Instructions to follow: Format the records from the line with "You are a GUI" to the line with "click(231, 226)" as a two-column CSV with the columns instruction and response: one row per record, its text and its answer, each in a single quoted field with line breaks replaced by spaces. Leave the pictures out.

[BEGIN Task material]

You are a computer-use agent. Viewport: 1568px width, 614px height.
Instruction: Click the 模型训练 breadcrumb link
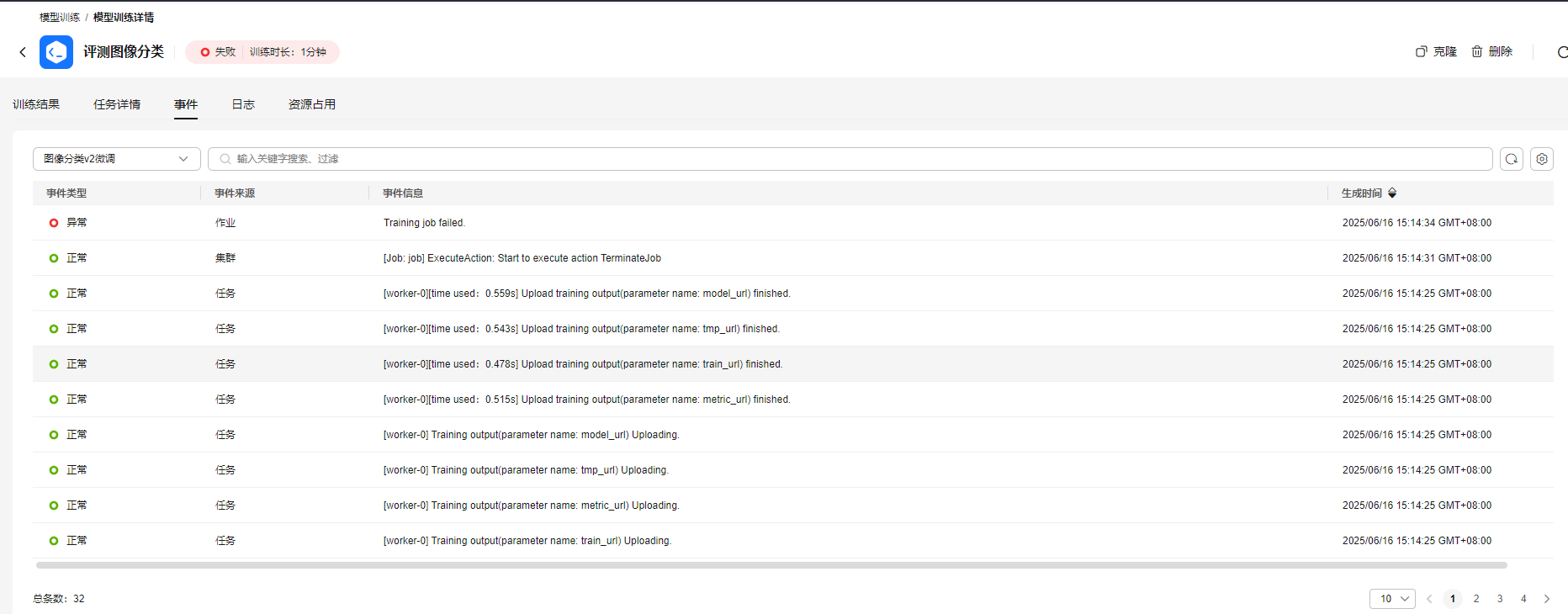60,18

[END Task material]
[BEGIN Task material]

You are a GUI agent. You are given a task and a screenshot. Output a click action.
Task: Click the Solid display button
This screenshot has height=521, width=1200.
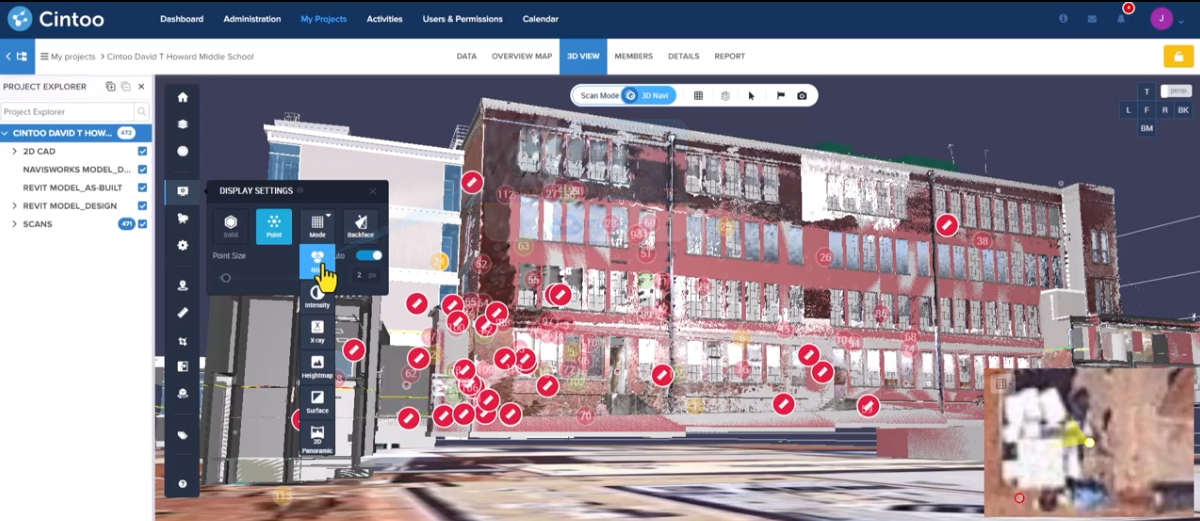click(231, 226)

[END Task material]
[BEGIN Task material]

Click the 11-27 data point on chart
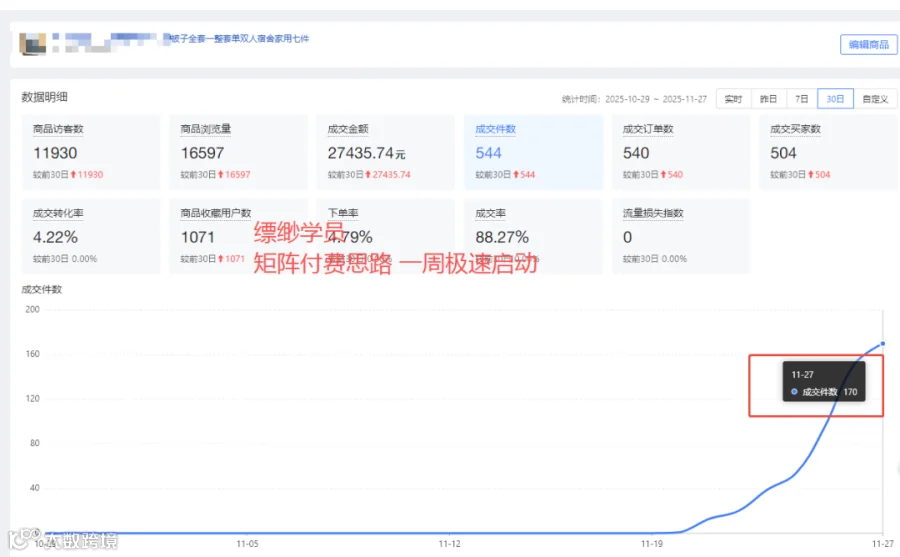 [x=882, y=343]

[END Task material]

Solved problem:
instruction,response
"You are a GUI agent. You are given a task and a screenshot. Output a click action. Task: Click the Solid display button This screenshot has height=521, width=1200.","click(231, 226)"